Sous sa forme morale, le dogmatisme social affirme que la fonction suprême et justificatrice de l’État est une fonction morale, la justice. Il tend à faire prédominer cette croyance qu’il y a dans la société, dans son ensemble, un principe de raison immanente qui fait triompher en fin de compte ce qui est conforme à la justice, c’est-à dire à la nature des choses, non seulement dans le présent, mais encore dans un état à venir, non-existant. Ce qu’on appelle nature des choses n’est d’ailleurs pas autre chose que l’ensemble des nécessités vitales de la société, ou, en d’autres termes, l’intérêt général. La morale n’est au fond qu’un utilitarisme social. « Quand nous voyons, dit M. Novicow, les événements prendre une tournure qui nous paraît être conforme à la nature des choses, nous disons que le bien triomphe. Quand nous voyons les institutions humaines s’arranger selon ce qui nous paraît conforme à la nature des choses, nous disons que la justice triomphe[1]. »

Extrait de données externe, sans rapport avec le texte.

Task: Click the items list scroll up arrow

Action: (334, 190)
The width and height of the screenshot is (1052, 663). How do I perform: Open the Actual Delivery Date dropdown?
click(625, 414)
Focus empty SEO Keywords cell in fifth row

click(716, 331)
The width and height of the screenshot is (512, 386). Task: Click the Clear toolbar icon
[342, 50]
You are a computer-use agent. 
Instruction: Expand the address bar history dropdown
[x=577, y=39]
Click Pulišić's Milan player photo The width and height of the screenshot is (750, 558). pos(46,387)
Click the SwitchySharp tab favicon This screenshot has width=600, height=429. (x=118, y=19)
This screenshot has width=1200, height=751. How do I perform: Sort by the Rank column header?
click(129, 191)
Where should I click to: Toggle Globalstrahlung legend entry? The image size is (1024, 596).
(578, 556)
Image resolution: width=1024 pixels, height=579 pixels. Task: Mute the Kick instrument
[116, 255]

Plus on examine les codes moraux des diverses sociétés, plus ils apparaissent comme une sublimisation des nécessités vitales sociales, comme un impératif de l’égoïsme collectif.

On pourrait noter ici l’antinomie qui existe la plupart du temps entre le moralisme apparent et l’immoralisme réel des établissements sociaux. Machiavel a probablement formulé la politique de tout gouvernement quand il a formulé la politique de son Prince. « Il y a si loin de la manière dont on vit à celle dont on devrait vivre, que celui qui laisse ce qui se fait

  1. Novicow, Conscience et Volonté sociales, p. 180.